------ Excerpted text ------

Actually feeling a load better. Went to the grave which was awful, hate going and won't go again until my mum forces me. Cried on my mum. Came home, had lunch, lay down, ds came in for a snuggle and fell asleep with me and I just lay hugging him, reminded me what's important and what's not.
So, I'm realising that I'm at the stage where I'm getting to know LM pretty well warts and all. Everyone has their limitations and bad points and some of his are becoming more apparent now (as are mine, probably). But, and this is a big but, both of us have been having a bad time of it lately. When things started getting difficult last year with his health problems, I said to myself that I wanted to get all the shit out of the way (hospital, dad stuff, shop) and see how we go under normal circumstances. The shop should be open in the next week or so and he'll be working again properly which should make a huge difference to him. I want to see what happens then and how he is with at least some of the stress taken off his shoulders. It's only a couple if weeks to wait so not like I'm hanging on forever. There's still the health issue though. I don't want to make excuses for crappy behaviour, but he has had some rotten luck over the last year. There is more going on than I can post about on here as well, which is also major stuff. I'm actually surprised he's kept things going as well as he has done.
I'm not impressed by what he's done and he knows that. I'm pleased I stuck up for myself and said that to him and that he admitted I was right. That's a real step in the right direction for me. I also want to talk to him about this stuff but at the right time face to face.

------

**Work to complete:**
A – Summarize the personal account above in two sentences.
B – Echo the personal account word for word, starting with "Actually feeling a" and going on through "and what's not.".

------ Dataset content ------

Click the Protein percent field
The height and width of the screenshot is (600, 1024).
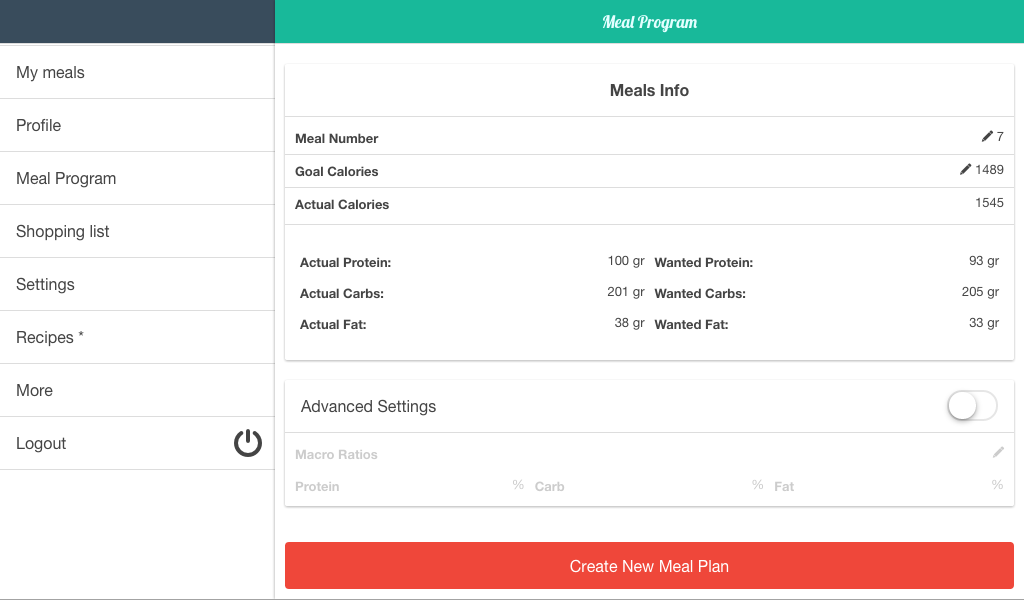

------

**Answer set:**
A – After an awful visit to a grave, the writer felt a load better while lying down with ds, who fell asleep during a snuggle and served as a reminder of what's important. The writer is getting to know LM warts and all but wants to see how he is once the shop opens and some stress is off his shoulders, is pleased to have stuck up for themselves over what he did, and wants to talk to him face to face at the right time.

B –
Actually feeling a load better. Went to the grave which was awful, hate going and won't go again until my mum forces me. Cried on my mum. Came home, had lunch, lay down, ds came in for a snuggle and fell asleep with me and I just lay hugging him, reminded me what's important and what's not.